TEXT SHOWN
In re Loyal Order of Moose, Inc., Lodge 1090

178 Vt. 510 | Vt. | 2005

¶ 1. Employer Loyal Order of Moose, Inc., Lodge #1090, appeals pro se from the Employment Security Board’s decision charging its experience-rating record with a share of unemployment benefits paid to one of its employees. The Board found that employer provided employee with irregular, as-needed, employment, and it “terminated” her after each assignment. The Board thus concluded that employer was not entitled to the benefit of 21 V.S.A. § 1325(f)(3), which provides that the experience-rating record of a base-period employer shall not be charged if an individual’s employment with that employer *511has not been terminated or reduced in hours. We conclude that the Board misinterpreted 21 V.S.A. § 1325(f)(3), and we therefore reverse.

¶ 2. Employer hired employee in 2001 to work as a part-time waitress and bartender on an as-needed basis. The employee subsequently obtained a full-time position elsewhere, but continued to work for employer Moose as well. In February 2003, the employee left her full-time job, and applied for unemployment benefits. Because employer Moose was a base-period employer for employee, it was asked to complete a “Request for Separation Information” form. On the form, employer indicated that it continued to employ employee, her hours had not been reduced, and she worked as a “spare — when needed — no hours committed.” In March 2003, the Department of Employment and Training notified employer that it would be charged for a portion of the employee’s unemployment compensation benefits. Employer requested a hearing, and after a hearing, an appeals referee concluded that employer had reduced the employee’s hours, and thus, its experience-rating record was properly charged for its share of benefits paid to employee.

¶3. Employer appealed to the Employment Security Board. After a hearing, the Board affirmed the referee’s decision, concluding that employer should be charged because it was not entitled to the benefit of 21 V.S.A. § 1325(f)(3), which exempts the charge where “the individual’s employment with that employer had not been terminated or reduced in hours.” The Board found that employer contacted its employee when it needed a spare waitress or bartender, and at the end of each assignment, there was no guarantee that employer would contact the employee again. Absent a regular schedule, the Board reasoned, the parties’ employment relationship did not continue beyond each specific assignment, and the relationship was more accurately described as a termination or layoff after each assignment. The Board concluded that 21 V.S.A. § 1325(f)(3) was intended to provide relief to employers who continued to employ individuals on the same, regular, consistent basis as they had before the individuals separated from other employers; it did not provide relief to employers, such as employer Moose, who provided irregular, on call, as-needed, employment. The Board thus upheld the referee’s decision charging employer’s experience-rating record for a portion of the unemployment benefits paid to employee. Employer appealed.

GOAL 1
Why did the Board reason, according to the opinion, that the employer did not qualify for the exemption in 21 V.S.A. § 1325(f)(3)? Answer in one to three sentences.

PROVIDED DATA

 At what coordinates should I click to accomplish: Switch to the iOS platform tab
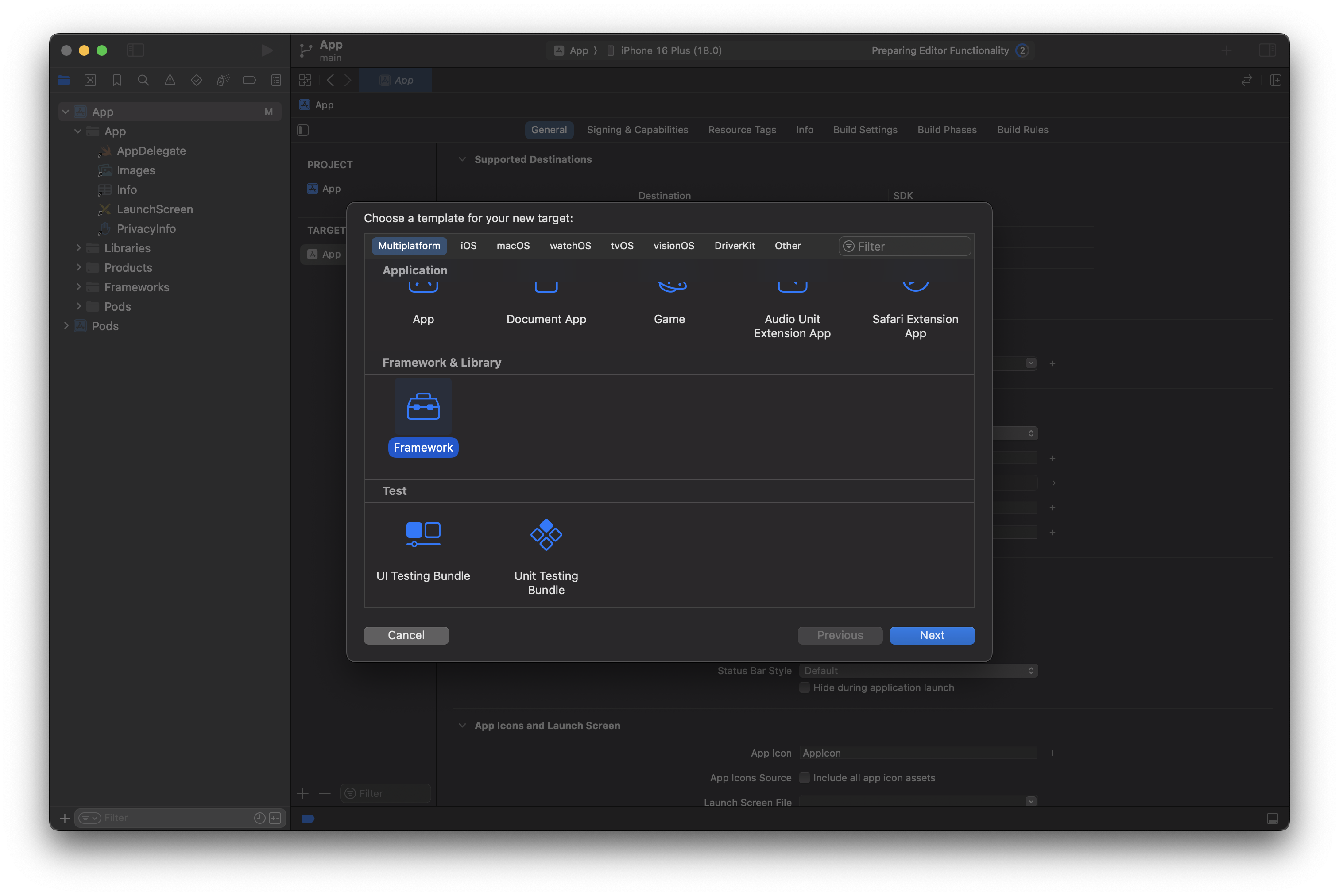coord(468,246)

--

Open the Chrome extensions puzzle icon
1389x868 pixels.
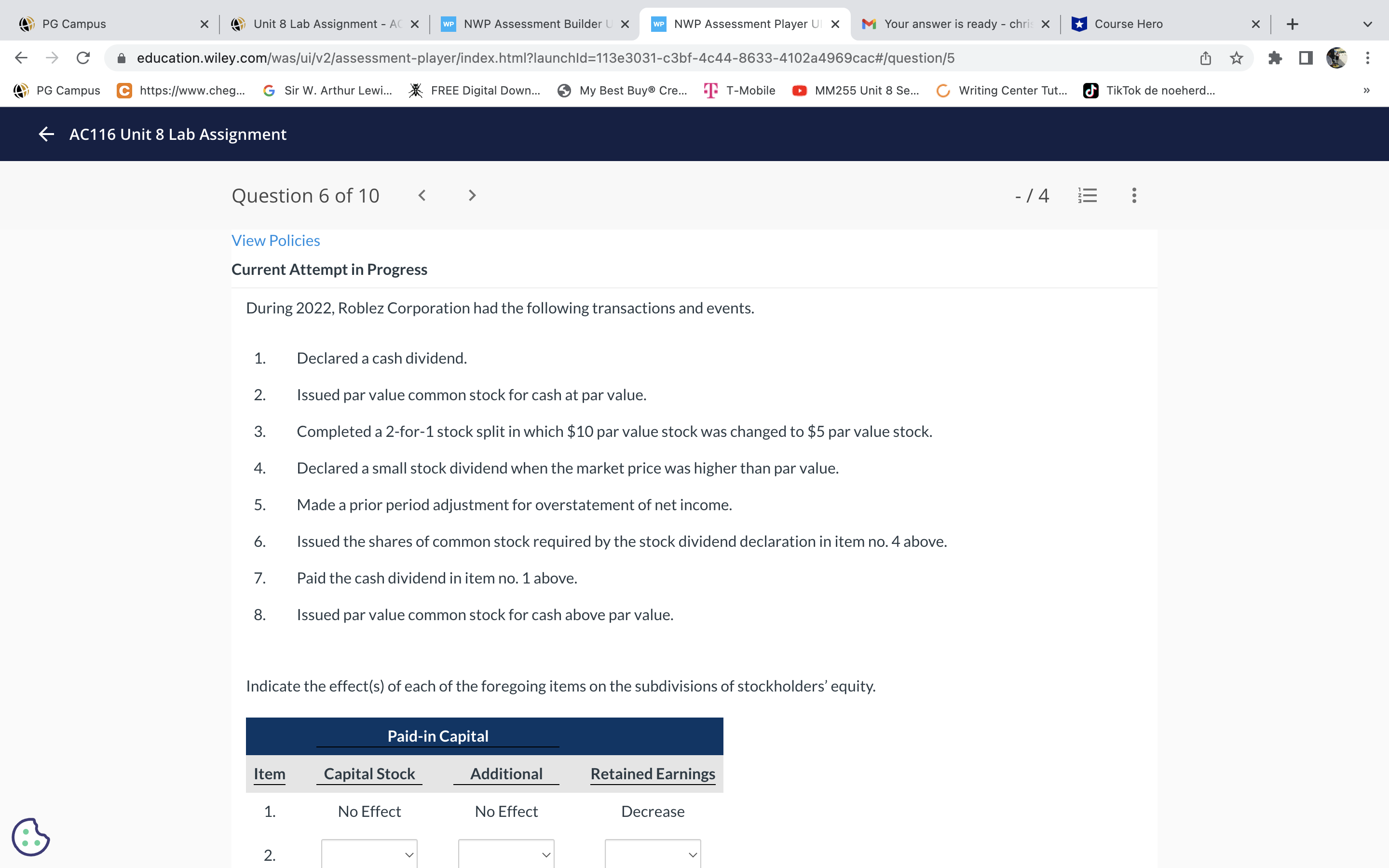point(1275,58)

---

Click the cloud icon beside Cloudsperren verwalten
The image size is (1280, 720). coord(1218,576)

GOAL 2
In the rows, add -115 to every coordinate in the answers, and write out again everything from the line containing "At what coordinates" down to the line containing "coord(468,246)", requests included, with no other lines and no pictures.

WRITTEN RESPONSE 1
The employer called the employee only when it needed a spare waitress or bartender, with no regular schedule and no guarantee of further work after each assignment. The Board therefore reasoned that the employment relationship did not continue beyond each assignment and was more accurately a termination or layoff after each one. In its view, the exemption was meant only for employers who kept employing someone on the same regular, consistent basis as before.

WRITTEN RESPONSE 2
 At what coordinates should I click to accomplish: Switch to the iOS platform tab
coord(353,131)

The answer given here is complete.